First, researchers work to understand how healthy cells grow. Then, they look for differences in cancer cells.

This type of laboratory research, which is sometimes called basic research, aims to understand how cancer starts, grows and spreads. This knowledge is an essential starting point for developing future tests and treatments.

Starting with cells

Studying individual cells or tissues, rather than whole organisms, allows researchers to control and test many different factors. They can turn specific genes off or on, or expose cells to a certain substance, condition or possible treatment, and measure the effects.

This type of basic research can use cells taken from healthy volunteers, people with cancer or animals such as mice, or even use cells grown in the lab.

After finding a promising idea that works in cells, laboratory researchers need to take that idea to the next level. But it's not safe or practical to move directly from cells to people. Instead, researchers use animal models that have certain similarities to humans. These similarities allow researchers to carry out, and repeat, important experiments that would be practically or ethically impossible in people.

Animal models

Animal models have helped scientists make some of the most important cancer discoveries. Over a century ago, animal models gave us the first evidence of a link between certain chemicals and cancer. Thanks to this, and research that followed it, we have been able to identify and remove many cancer-causing substances from our workplaces, diets and the environment.

Scientists will often use animal models such as mice, fruit flies or even zebra fish to try out an idea, test or treatment. Using fish might seem strange, but zebra fish are remarkably similar to humans. In fact, around 70% of human genes are found in zebra fish.

This genetic similarity, combined with rapid growth and breeding, makes the zebra fish an ideal candidate for laboratory research where experiments are repeated many times to make sure the results are accurate.

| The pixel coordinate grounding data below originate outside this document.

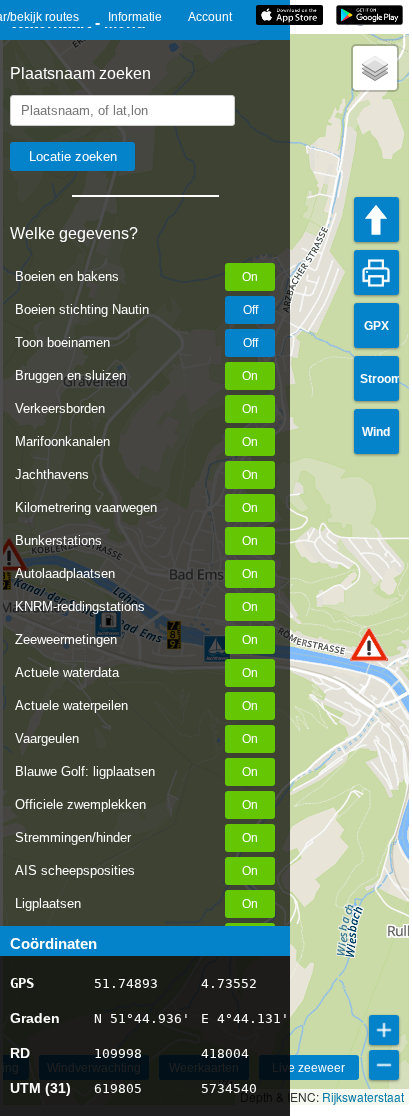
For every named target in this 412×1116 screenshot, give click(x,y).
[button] (369, 644)
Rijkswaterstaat (363, 1096)
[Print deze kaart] (376, 272)
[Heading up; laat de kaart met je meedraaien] (376, 219)
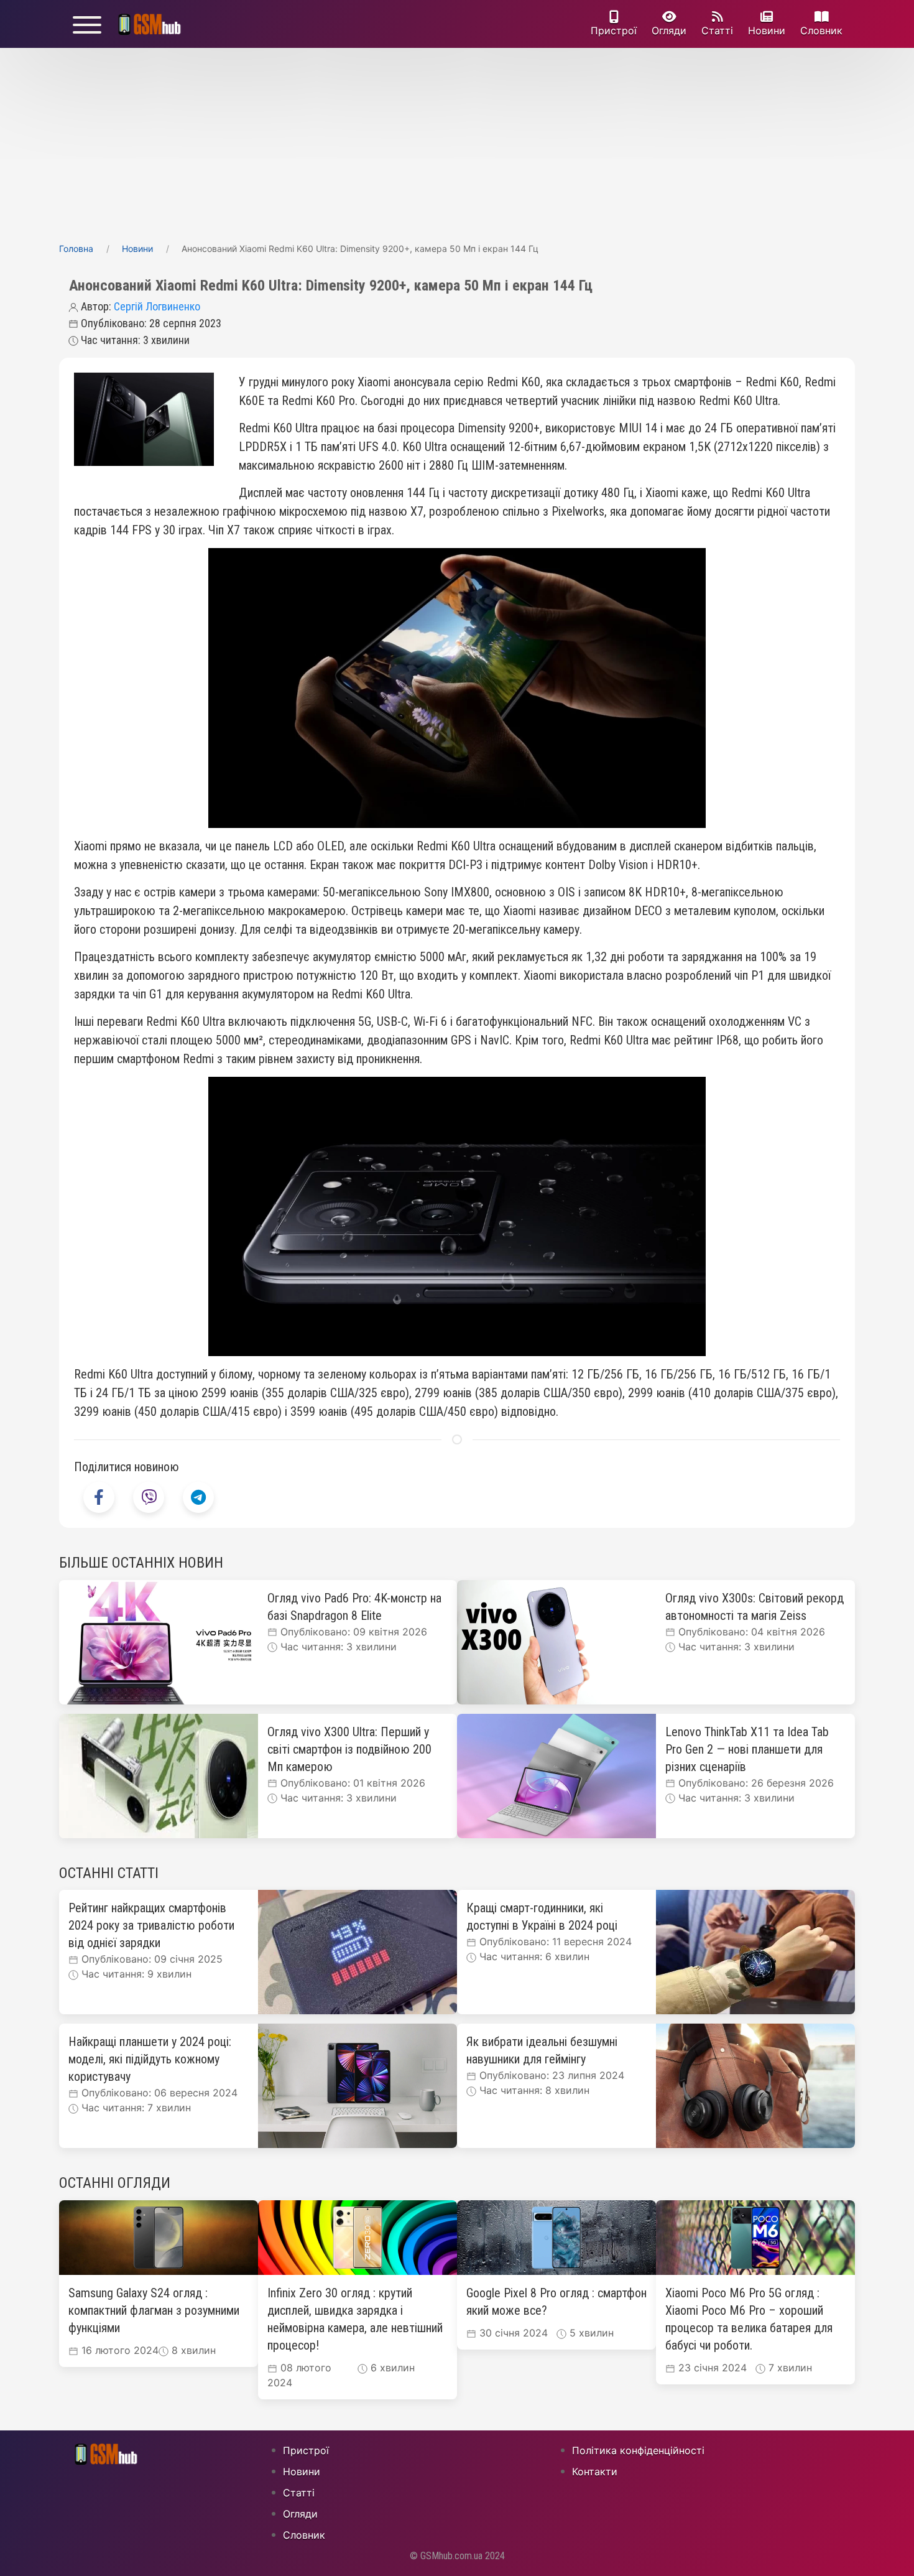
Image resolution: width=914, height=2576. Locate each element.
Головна (76, 248)
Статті (717, 30)
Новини (766, 30)
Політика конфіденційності (638, 2450)
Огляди (669, 30)
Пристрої (614, 30)
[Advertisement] (457, 141)
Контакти (594, 2471)
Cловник (821, 30)
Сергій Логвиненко (157, 306)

Mice are also often used in cancer research, and they are genetically more similar to us. But because they grow more slowly and have fewer offspring than zebra fish, they are more challenging to use in large–scale experiments.

From bench to bedside

Even the best laboratory research has its limitations. Humans are complex creatures, and no animal model can perfectly predict how a cancer will progress or treatment will work in people.

Translational research takes what researchers have learned in the lab and tests it in humans. This knowledge then goes back to the lab to inform further investigations.

The journey from bench to bedside, which is how this research is often described, is slow and careful. It has to be. This ensures any test or treatment provides more benefit than harm to people with cancer.

Laboratory research is the cornerstone of all cancer research. It lays the foundations for future breakthroughs.